* _Reading text_
I guess it’s a dad thing. I remember as I was a boy when our old dog died my dad had the job of burying her. Through the upstairs window I could see his shoulders heaving as he shoveled and wiped his eyes and wept and shoveled.

Now it’s my job is to do the digging. Always alone, no ceremonies; just me with a shovel and our former pet together in a quiet place in the woods. It’s a veritable cemetery there now – dogs, cats, mice, hamsters, birds, etc.. I’ve lost track of them all. So I have a lot of experience now.


Resting place.


This is the first time one of my burials did not take. Nature has steadily regained ground over the years. We have bats, foxes, owls, swifts, snakes, possums, skunks, deer, even signs of a bear, and all but the bear (thank goodness) live in or around the house. Surely there are other critters we don’t even know of. Kitty had been in the ground three weeks before something took enough interest to dig her up. Nature red in tooth and claw.

So I spent the evening reburying the cat, and armoring her grave against marauders, instead of packing. Which means I am late leaving in the morning.




The sun is high by the time I cross the Chesapeake Bay Bridge Tunnel. It’s a clear day, and the view is beautiful. Up the Virginia end of the Eastern Shore, past Cape Charles, I hang a left down a nondescript country road. It runs along a ripe cotton field, the bolls stark white in the bright sun, then past soybeans where a combine is running, trailing a huge cloud of dust. Rows of chicken houses. The pavement gives out and the road turns to sand, winds past some nice frame farmhouses, then doglegs along the waterfront with marsh on both sides.

* _Entries_
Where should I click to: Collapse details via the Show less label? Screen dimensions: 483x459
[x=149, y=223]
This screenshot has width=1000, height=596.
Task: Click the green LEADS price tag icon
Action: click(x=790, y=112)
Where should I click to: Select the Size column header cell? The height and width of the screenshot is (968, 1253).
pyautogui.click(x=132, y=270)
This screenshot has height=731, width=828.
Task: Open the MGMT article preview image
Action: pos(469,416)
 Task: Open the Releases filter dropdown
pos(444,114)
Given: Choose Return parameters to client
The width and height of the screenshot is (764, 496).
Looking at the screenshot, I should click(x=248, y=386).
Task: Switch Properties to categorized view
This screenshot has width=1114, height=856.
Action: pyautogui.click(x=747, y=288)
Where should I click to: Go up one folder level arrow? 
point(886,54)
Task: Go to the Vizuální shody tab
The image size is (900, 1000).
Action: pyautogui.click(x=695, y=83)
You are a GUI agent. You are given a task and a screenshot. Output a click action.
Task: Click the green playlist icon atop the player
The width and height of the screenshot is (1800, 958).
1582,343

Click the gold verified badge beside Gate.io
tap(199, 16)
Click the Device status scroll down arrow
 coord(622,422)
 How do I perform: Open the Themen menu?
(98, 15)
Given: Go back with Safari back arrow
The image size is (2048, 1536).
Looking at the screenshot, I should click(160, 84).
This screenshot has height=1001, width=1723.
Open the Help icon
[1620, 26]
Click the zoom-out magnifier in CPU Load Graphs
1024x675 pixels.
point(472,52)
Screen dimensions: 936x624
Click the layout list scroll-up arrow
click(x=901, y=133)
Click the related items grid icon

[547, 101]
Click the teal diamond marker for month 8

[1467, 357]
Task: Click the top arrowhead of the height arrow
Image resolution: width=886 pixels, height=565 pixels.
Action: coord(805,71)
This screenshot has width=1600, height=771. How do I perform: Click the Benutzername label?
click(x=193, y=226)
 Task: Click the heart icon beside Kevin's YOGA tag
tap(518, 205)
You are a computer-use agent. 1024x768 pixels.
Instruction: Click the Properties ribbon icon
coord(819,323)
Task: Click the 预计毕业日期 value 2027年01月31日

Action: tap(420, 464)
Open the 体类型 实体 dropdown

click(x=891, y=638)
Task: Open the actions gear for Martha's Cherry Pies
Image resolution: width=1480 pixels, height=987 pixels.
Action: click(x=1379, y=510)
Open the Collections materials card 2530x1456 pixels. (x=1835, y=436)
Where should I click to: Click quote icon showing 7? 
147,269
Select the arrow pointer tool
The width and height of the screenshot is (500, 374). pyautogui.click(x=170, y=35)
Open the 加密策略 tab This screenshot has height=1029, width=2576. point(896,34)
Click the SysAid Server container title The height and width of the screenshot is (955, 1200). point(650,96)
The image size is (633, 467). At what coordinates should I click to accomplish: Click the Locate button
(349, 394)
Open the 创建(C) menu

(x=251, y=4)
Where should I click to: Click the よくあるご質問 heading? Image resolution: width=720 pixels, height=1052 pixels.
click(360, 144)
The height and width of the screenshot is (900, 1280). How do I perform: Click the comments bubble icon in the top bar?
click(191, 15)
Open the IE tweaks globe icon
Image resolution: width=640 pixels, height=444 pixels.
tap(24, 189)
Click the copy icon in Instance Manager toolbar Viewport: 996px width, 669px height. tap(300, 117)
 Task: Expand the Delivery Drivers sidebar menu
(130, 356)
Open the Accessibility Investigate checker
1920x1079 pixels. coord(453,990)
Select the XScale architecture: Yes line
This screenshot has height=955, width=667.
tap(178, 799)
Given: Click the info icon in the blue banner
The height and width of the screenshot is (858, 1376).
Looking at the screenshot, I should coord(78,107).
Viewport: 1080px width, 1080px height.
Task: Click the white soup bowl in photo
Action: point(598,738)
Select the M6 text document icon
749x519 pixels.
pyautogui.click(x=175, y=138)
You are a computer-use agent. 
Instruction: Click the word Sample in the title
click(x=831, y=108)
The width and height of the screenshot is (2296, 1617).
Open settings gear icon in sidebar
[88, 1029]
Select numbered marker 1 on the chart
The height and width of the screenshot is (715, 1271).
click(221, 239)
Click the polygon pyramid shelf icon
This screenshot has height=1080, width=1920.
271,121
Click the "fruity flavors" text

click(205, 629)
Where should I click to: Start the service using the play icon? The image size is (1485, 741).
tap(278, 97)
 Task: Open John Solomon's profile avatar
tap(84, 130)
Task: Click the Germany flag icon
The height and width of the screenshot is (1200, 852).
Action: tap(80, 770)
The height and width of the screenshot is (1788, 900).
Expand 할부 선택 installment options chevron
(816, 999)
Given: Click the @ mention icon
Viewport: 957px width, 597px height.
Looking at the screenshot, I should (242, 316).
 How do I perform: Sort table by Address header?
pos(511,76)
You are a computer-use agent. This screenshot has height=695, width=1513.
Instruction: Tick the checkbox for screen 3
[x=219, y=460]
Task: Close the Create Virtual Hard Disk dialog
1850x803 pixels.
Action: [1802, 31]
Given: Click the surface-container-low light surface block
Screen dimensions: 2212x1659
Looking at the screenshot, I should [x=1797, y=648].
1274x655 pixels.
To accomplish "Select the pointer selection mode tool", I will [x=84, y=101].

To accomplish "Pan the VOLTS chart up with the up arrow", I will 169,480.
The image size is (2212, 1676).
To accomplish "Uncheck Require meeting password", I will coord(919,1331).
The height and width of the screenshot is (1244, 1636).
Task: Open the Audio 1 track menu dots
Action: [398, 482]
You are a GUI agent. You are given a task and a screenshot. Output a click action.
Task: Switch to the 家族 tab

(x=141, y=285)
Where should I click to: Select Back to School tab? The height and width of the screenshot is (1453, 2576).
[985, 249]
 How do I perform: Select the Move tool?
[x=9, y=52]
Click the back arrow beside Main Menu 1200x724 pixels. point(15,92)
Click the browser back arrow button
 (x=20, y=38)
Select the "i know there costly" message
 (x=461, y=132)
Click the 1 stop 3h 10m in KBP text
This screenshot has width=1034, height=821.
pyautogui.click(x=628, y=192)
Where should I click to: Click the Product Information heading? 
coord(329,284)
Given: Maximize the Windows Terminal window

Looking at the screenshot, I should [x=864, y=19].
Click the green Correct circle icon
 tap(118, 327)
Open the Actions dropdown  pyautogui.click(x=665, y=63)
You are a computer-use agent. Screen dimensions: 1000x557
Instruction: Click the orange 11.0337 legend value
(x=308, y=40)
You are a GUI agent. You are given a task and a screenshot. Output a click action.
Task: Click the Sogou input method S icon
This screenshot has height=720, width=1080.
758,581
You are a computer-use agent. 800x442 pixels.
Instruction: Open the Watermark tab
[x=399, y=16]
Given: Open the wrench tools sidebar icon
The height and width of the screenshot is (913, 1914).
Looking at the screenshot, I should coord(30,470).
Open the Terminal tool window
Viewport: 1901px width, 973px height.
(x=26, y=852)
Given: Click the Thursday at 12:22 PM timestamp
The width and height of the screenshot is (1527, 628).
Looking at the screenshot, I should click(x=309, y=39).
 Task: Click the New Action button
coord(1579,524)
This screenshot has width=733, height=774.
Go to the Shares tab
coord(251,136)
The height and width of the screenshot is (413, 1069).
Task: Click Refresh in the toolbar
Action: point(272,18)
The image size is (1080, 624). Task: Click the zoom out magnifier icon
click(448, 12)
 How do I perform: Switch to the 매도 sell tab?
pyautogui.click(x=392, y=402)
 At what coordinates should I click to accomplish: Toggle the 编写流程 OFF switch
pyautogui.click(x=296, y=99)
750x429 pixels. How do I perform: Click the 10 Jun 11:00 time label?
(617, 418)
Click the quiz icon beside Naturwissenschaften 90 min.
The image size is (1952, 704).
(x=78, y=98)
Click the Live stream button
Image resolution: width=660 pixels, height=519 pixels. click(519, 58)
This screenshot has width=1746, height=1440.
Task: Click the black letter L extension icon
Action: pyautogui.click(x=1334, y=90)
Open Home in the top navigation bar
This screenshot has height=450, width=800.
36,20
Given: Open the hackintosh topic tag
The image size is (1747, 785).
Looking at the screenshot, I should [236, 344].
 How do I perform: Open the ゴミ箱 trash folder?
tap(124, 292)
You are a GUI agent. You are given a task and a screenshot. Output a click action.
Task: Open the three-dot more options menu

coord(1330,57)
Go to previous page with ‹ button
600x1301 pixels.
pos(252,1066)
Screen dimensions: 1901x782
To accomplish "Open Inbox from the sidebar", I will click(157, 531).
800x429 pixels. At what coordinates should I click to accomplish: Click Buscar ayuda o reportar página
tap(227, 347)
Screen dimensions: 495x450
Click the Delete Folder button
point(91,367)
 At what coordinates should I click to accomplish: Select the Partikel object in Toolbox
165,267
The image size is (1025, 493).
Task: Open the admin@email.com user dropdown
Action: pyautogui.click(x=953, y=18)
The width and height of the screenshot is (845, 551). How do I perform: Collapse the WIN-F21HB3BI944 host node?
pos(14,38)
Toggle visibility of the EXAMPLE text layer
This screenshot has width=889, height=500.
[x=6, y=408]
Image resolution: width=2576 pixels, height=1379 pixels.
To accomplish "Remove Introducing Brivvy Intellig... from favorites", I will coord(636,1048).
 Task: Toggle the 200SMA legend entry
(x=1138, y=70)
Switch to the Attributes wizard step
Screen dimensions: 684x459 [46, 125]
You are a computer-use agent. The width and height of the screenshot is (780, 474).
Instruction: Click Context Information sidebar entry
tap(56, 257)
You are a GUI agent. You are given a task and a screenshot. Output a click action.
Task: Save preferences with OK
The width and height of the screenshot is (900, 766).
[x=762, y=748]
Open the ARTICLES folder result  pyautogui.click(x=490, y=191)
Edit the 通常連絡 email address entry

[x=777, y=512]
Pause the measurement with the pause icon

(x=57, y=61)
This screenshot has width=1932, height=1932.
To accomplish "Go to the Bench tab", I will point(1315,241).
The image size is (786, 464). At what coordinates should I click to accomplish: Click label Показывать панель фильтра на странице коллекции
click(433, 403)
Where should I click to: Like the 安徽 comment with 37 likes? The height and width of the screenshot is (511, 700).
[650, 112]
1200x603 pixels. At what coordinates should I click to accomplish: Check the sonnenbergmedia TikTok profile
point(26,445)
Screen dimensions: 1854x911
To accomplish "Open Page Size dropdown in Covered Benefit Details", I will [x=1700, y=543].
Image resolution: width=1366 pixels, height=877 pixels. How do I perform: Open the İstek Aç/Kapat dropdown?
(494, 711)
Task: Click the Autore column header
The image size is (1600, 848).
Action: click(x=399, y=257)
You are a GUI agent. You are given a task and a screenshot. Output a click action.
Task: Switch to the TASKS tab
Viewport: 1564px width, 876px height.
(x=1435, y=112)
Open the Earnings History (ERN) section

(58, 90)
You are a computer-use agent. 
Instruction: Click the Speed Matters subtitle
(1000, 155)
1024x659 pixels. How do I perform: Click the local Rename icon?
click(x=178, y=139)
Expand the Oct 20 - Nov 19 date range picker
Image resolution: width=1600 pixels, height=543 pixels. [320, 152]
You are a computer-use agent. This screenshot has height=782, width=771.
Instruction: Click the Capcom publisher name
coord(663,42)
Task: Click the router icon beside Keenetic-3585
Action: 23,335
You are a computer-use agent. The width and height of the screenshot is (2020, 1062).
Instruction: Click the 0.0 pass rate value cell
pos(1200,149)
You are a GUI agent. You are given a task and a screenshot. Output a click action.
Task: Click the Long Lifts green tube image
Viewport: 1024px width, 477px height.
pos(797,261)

* _Required tasks_
A - In the passage about burying pets, can you swap "cotton" for "tobacco" and give the stretch from "The sun is high" through "on both sides." again?
B - In the passage about burying pets, why is the narrator late leaving in the morning?

* _Answers for the exercise_
A -
The sun is high by the time I cross the Chesapeake Bay Bridge Tunnel. It’s a clear day, and the view is beautiful. Up the Virginia end of the Eastern Shore, past Cape Charles, I hang a left down a nondescript country road. It runs along a ripe tobacco field, the bolls stark white in the bright sun, then past soybeans where a combine is running, trailing a huge cloud of dust. Rows of chicken houses. The pavement gives out and the road turns to sand, winds past some nice frame farmhouses, then doglegs along the waterfront with marsh on both sides.

B - Something dug up the cat. The narrator spent the evening reburying her and armoring her grave against marauders instead of packing.